— Selected passage —
::::
For those of you who have stopped by my place on a regular basis over the last couple of years, my love–hate relationship with the sport of boating is known and has been well documented in this space. I realize now that the words I have written regarding this subject are just so much blather and that the fantasy vs the reality of boat ownership can be neatly summed up in the following two photo’s and the acronym below them.


B*O*A*T
Break Out Another Thousand
Once again, the sirens of the sea have lured me onto the rocks of poor judgement and this past spring I purchased a “fixer upper” that would surely, this time, be the one to provide me with endless hours of relaxation in the sun, floating on the blue green summer waters of Puget Sound. Before I took her out on our maiden voyage I thought it might be a good idea to have a mechanic friend take a look as a minor precaution. Just in case there was an item or two that might cause a bit of inconvenience once underway. No problem…surely.
B*O*A*T
After hearing the engine run for about a minute, the mechanic casually advised against me ever taking her further from the dock than I was willing to swim. He also informed me that in his opinion the wiring was of such ancient vintage and poor quality that merely turning the key had caused him to involuntarily flinch and close his eyes tightly, as the old steel fuel tanks had started to rust through and spill gasoline into the bilge. In the space of five minutes I had gone from the mountainous heights of maritime ecstasy, the purchase and maiden voyage of a new boat, to the depths of my bank accounts valley. “Let me know if you think she’s worth fixing.” he said as he skipped back onto the dock, tossing the keys in my direction and leaving me standing there feeling very alone. “I’ve got about a six week back log and might be able to get to it around mid-June.”
::::
— Material provided —
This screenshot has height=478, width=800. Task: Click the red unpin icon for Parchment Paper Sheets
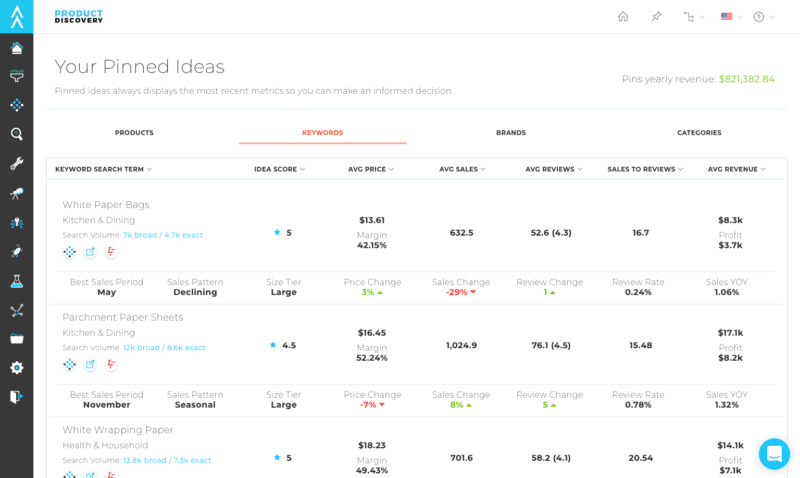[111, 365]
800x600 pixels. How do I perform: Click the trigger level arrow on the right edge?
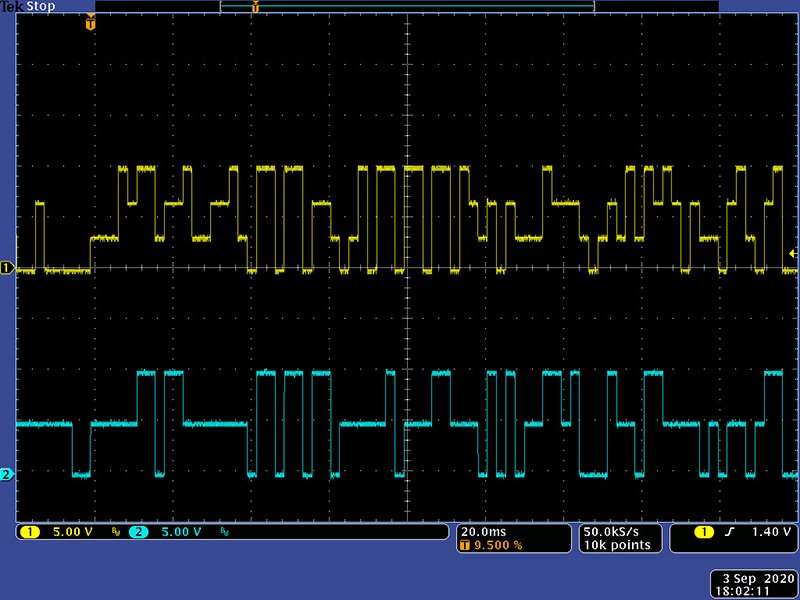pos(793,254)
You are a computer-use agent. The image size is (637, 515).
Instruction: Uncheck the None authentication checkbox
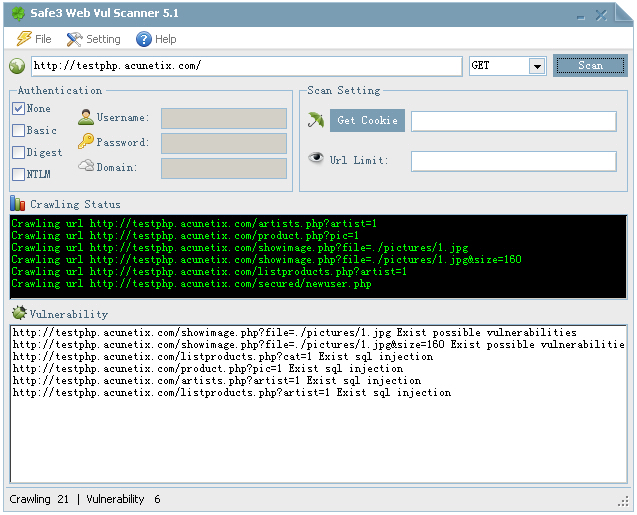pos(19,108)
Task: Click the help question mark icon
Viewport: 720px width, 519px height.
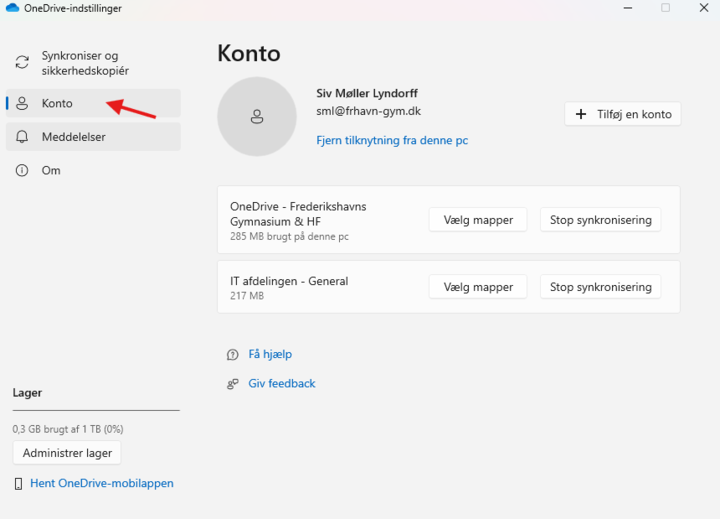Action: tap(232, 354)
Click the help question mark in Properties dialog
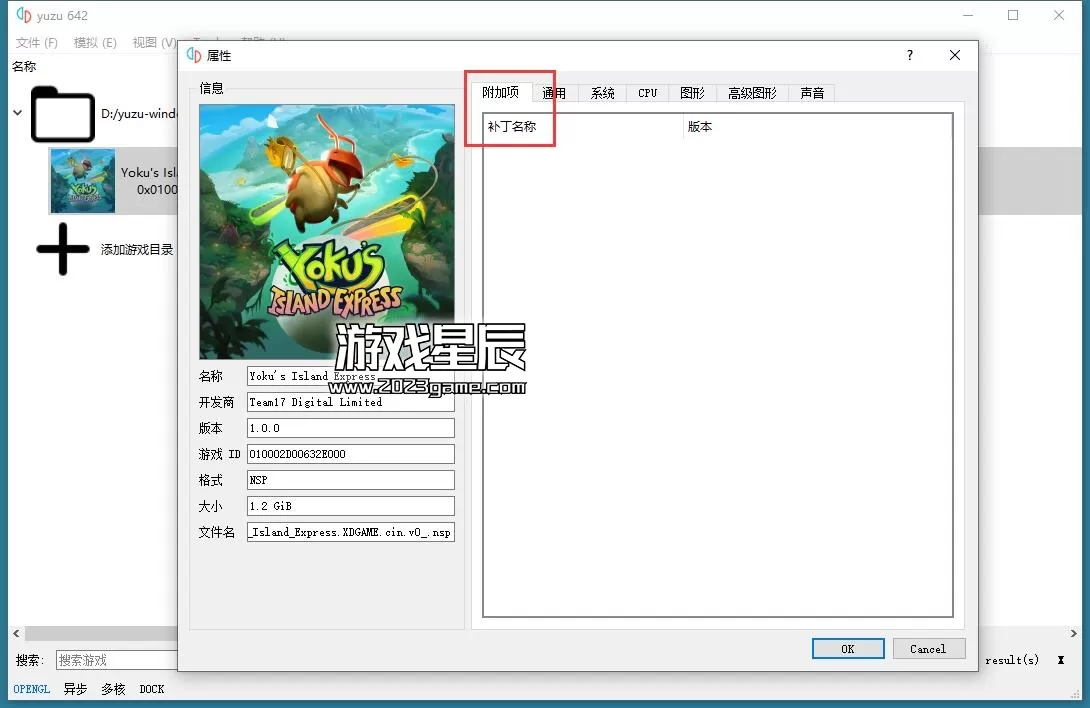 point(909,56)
::::
— Explore the material —
1: Answer these questions about the boat-ownership story:
(a) What words does the acronym B*O*A*T stand for?
(b) On what waters did the writer hope to spend endless hours of relaxation?
(c) Around when did the mechanic say he might be able to get to the work?
2: Write the next part of the boat-ownership story, picking up right after the mechanic's remark about his six-week backlog.
The items aren't needed for these tasks.

— Your responses —
1:
(a) Break Out Another Thousand.
(b) The blue green summer waters of Puget Sound.
(c) Around mid-June.

2:
Topping off the brand new stainless steel fuel tanks I turned the ignition, which carried a spark through the born again electrical system to the completely rebuilt and refurbished 302 cubic inch Chevy providing power to the recently serviced out-drive. It jumped effortlessly to life and as I motored back to my moorage, I thought of the joy and pleasure that would finally be mine in just two short days, anchored in the middle of the bay on a warm summer evening with a cool six pack of my favorite brand watching the city sponsored Fourth of July fireworks display. Life. Is. Good!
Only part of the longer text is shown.